一般に、クライアント名やソフトウェア識別子などのクライアントのメタデータは、クライアントソフトウェアのすべてのインスタンスで共通であるため、エンドユーザーにとってプライバシーの問題を引き起こしません。一方、クライアント識別子は、クライアントの特定のインスタンスに対して一意であることがよくあります。多くのユーザーが使用する Web サイトなどのクライアントの場合、クライアント識別子に関する重大なプライバシーの懸念はないかもしれませんが、単一のエンドユーザーのデバイスにインストールされているネイティブアプリケーションなどのクライアントの場合、クライアント識別子は OAuth 2.0 トランザクション中に一意に追跡され、その使用がその単一のエンドユーザーに関連付けられる可能性があります。ただし、クライアントソフトウェアは OAuth 2.0 認可グラントを通じてリソース所有者によって認可される必要があるため、クライアント識別子が一意であるかどうかにかかわらず、認証されたリソース所有者と要求しているクライアント識別子を相関させることにより、このタイプの追跡が発生する可能性があります。

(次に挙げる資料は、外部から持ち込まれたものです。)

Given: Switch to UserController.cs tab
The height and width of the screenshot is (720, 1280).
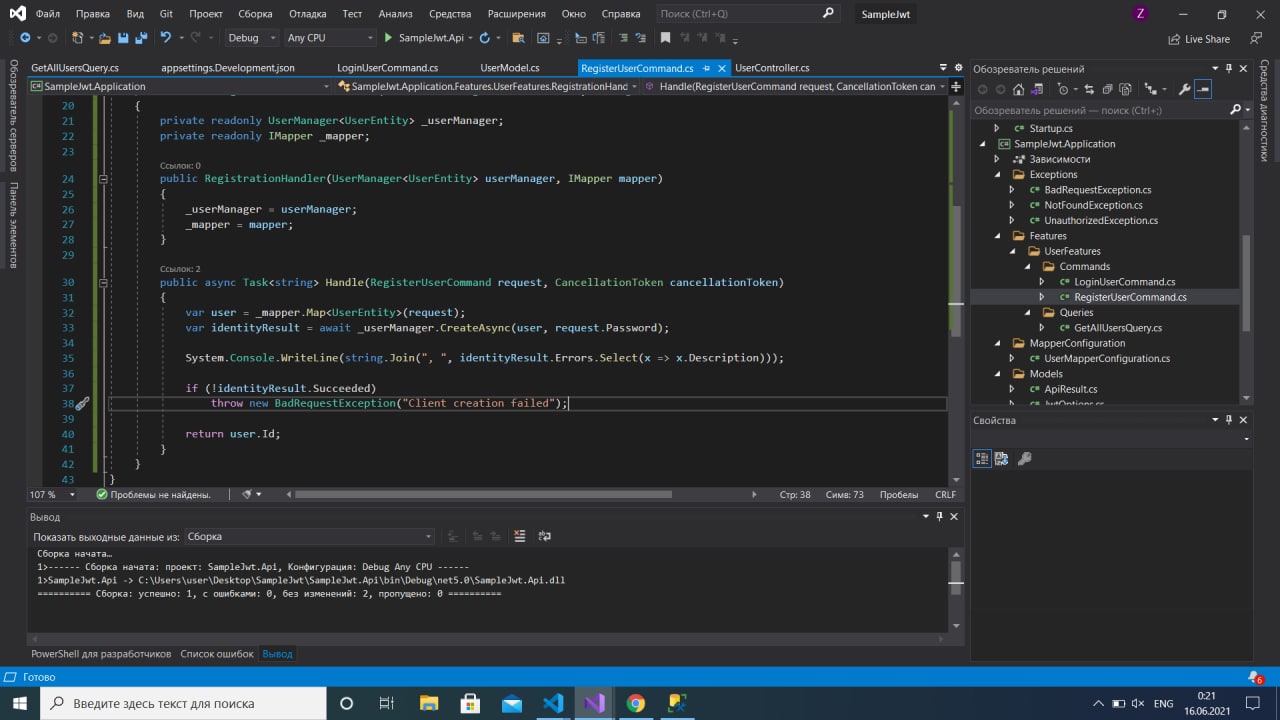Looking at the screenshot, I should (x=772, y=68).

この仕様では、クライアントが独自のクライアント識別子を作成することは禁止されています。クライアントがそれを行うことができた場合、個々のクライアントインスタンスは複数の共謀する認可サーバー間で追跡される可能性があり、プライバシーとセキュリティの問題につながります。さらに、クライアント識別子は、通常、同じソフトウェアのインスタンスであっても、登録リクエストごとに一意に発行されます。このようにして、アプリケーションは、複数回登録し、完全に別個のアプリケーションとして表示されることにより、わずかにプライバシーを向上させることができます。ただし、この手法は、リソース所有者ごとに複数の認可を必要とするという形で大幅な使いやすさのコストを伴うため、実際には使用される可能性は低いです。